PROVIDED RECORDS:
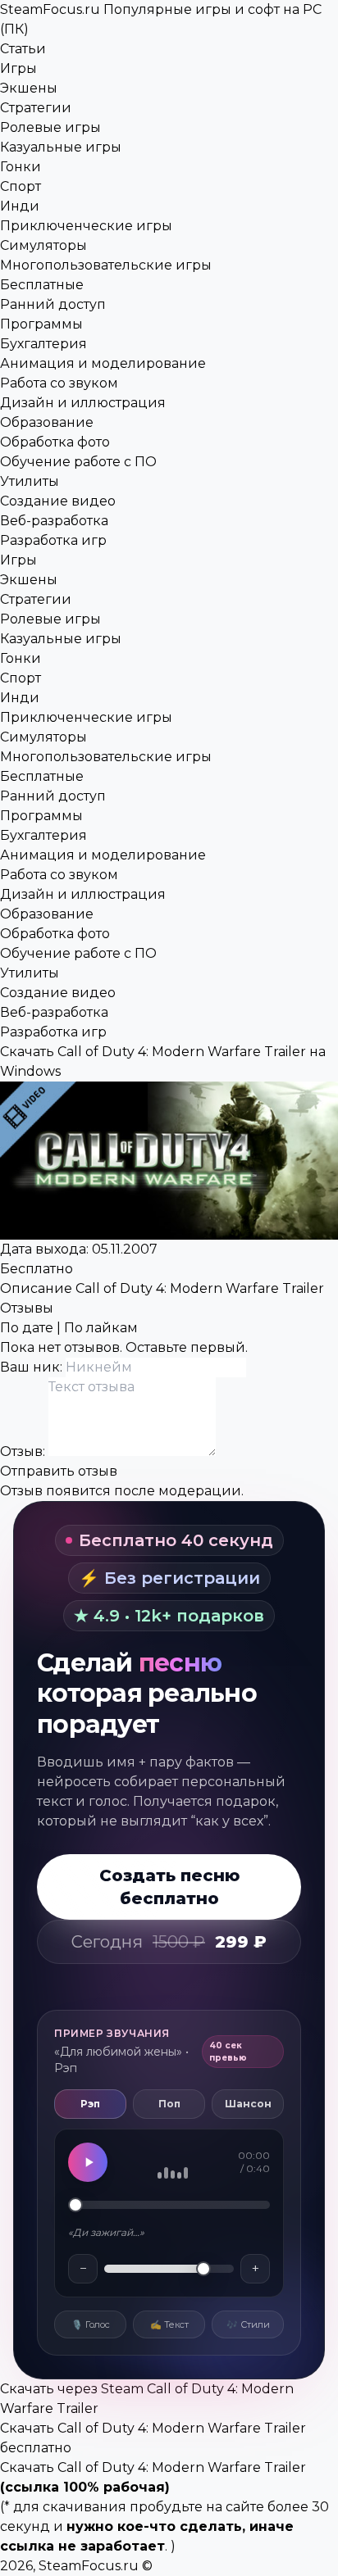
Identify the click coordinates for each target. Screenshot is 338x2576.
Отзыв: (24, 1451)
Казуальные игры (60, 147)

---

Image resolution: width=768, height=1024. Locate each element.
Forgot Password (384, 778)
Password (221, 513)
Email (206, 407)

TASK DETAILS:
Copy out every line from the data above that has "each" in it.

TASK RESPONSE:
Identify the click coordinates for each target. Screenshot is 338x2576.
Image resolution: width=768, height=1024. Locate each element.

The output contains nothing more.